Coherus sells Lucentis biosim to Sandoz for $170M to focus on oncology

Lucentis biosimilar Cimerli is the best-selling product for Coherus BioSciences, accounting for 54% of its revenue in the third quarter of last year.

But the Redwood City, California, drugmaker has sold it off to Sandoz for $170 million to focus its efforts on oncology, Coherus announced on Monday. The deal will include an additional $20 million of estimated inventory, which Coherus will turn over to Sandoz.

On a conference call, Coherus CEO Denny Lanfear said that the move will reduce the company’s debt and interest payments and extend its cash runway.

“Importantly, it focuses our commercial and marketing efforts, singularly in oncology, where we project continued growth,” Lanfear said.

Coherus will transfer Cimerli’s biologics license application and supporting commercial infrastructure, which includes its ophthalmology sales and reimbursement teams.

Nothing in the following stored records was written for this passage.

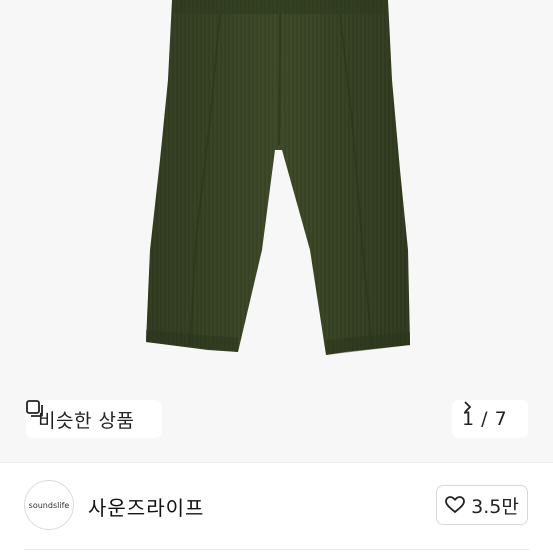  I want to click on divider, so click(276, 550).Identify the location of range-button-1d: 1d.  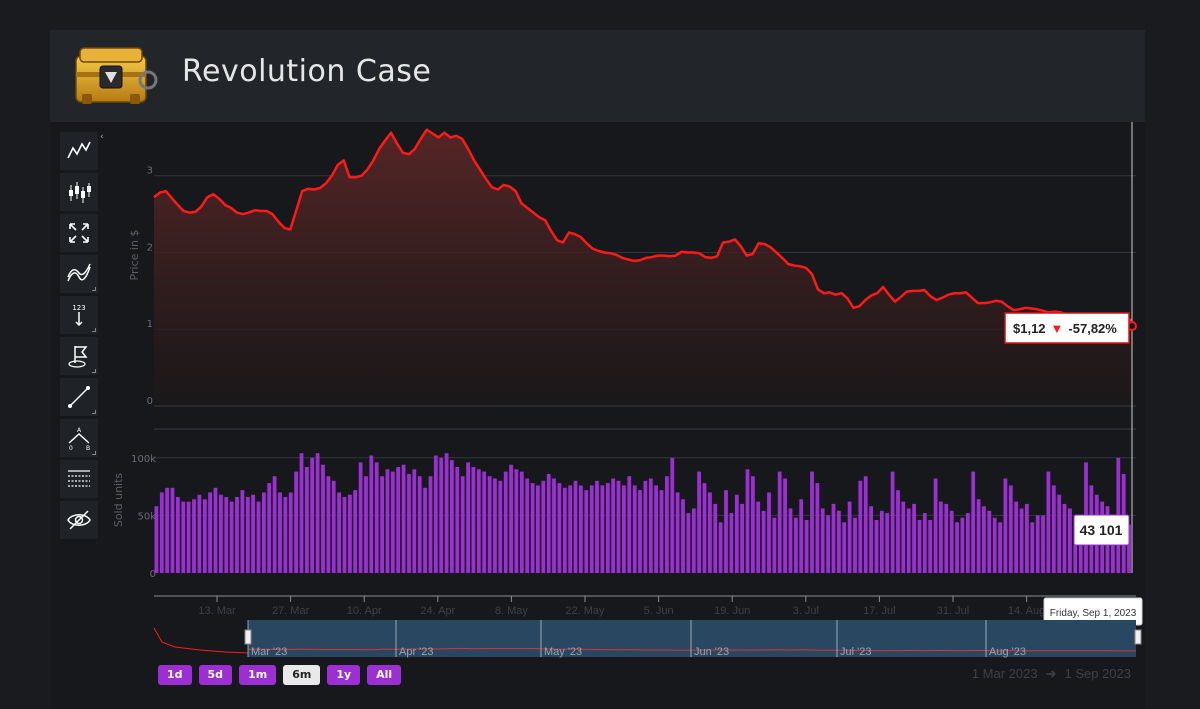
(175, 675).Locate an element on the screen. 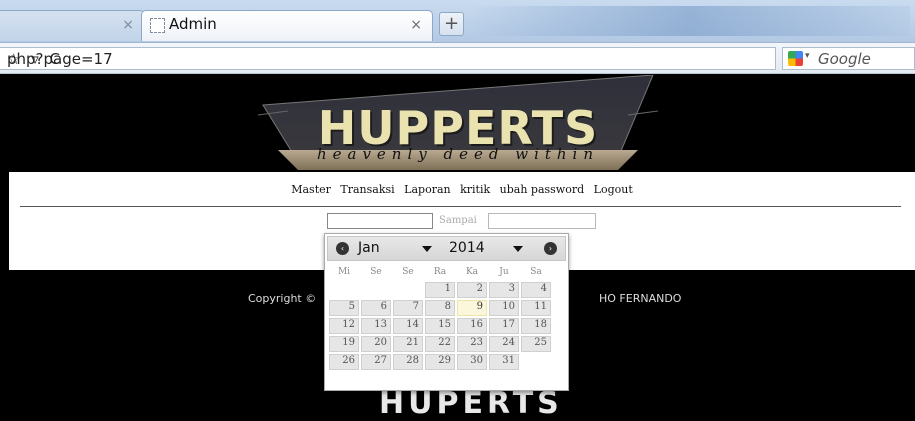 The image size is (915, 421). calendar-cell: 4 is located at coordinates (536, 290).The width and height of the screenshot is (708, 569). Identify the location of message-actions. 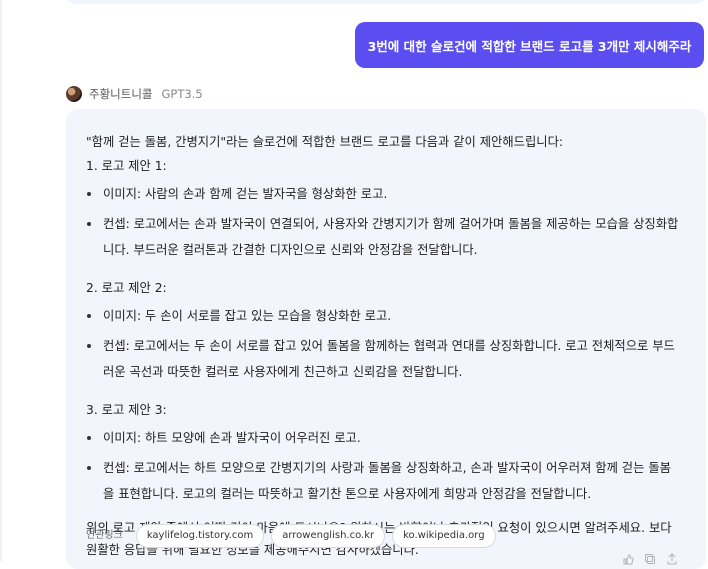
(650, 559).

“The addition of Cimerli reinforces our commitment to biosimilars and represents a huge step towards our goal of pioneering patient access to more affordable and much-needed medicines in the U.S.,” Keren Haruvi, Sandoz’s president of its business in North America, said in a release.

Cimerli was approved by the FDA in August of 2022 as the lone interchangeable biosimilar to Roche’s Lucentis and Coherus’ launch has been highly successful. Its third-quarter sales of $40 million was double that of the previous quarter and exceeded the company’s estimate by 25%.

Coherus reported revenue of $75 million for the quarter, with a net loss of $40 million, down from $87 million in the third quarter of 2022. Coherus has yet to report full-year 2024 results.

“One of the more important things we wanted to achieve this year is bringing our balance sheet in alignment with our revenue structure,” said Lanfear, who added that the transaction would reduce term-loan exposure by 70% and annual interest rate payments by $25 million.  

Two weeks ago, in another cost-cutting move, Coherus discarded its TIGIT asset CHS-006, which it had acquired less than two years ago for $35 million by way of a partnership with Junshi Biosciences.

Coherus also partners with Junshi on anti-PD1 antibody Loqtorzi, which was approved last year, and the company recently launched as a treatment for recurrent or metastatic nasopharyngeal carcinoma (NPC). Lanfear called Loqtorzi a “$200 million market opportunity,” referring to its annual sales potential.

The top-selling product in Coherus’ oncology portfolio is Udenyca, which generated $33 million in sales in the third quarter of last year. The Neulasta biosimilar has been on the market for five years but Coherus anticipates sales to increase with an FDA approval a month ago for an on-body injector and payer coverage which has “nearly doubled since 2023,” Lanfear said.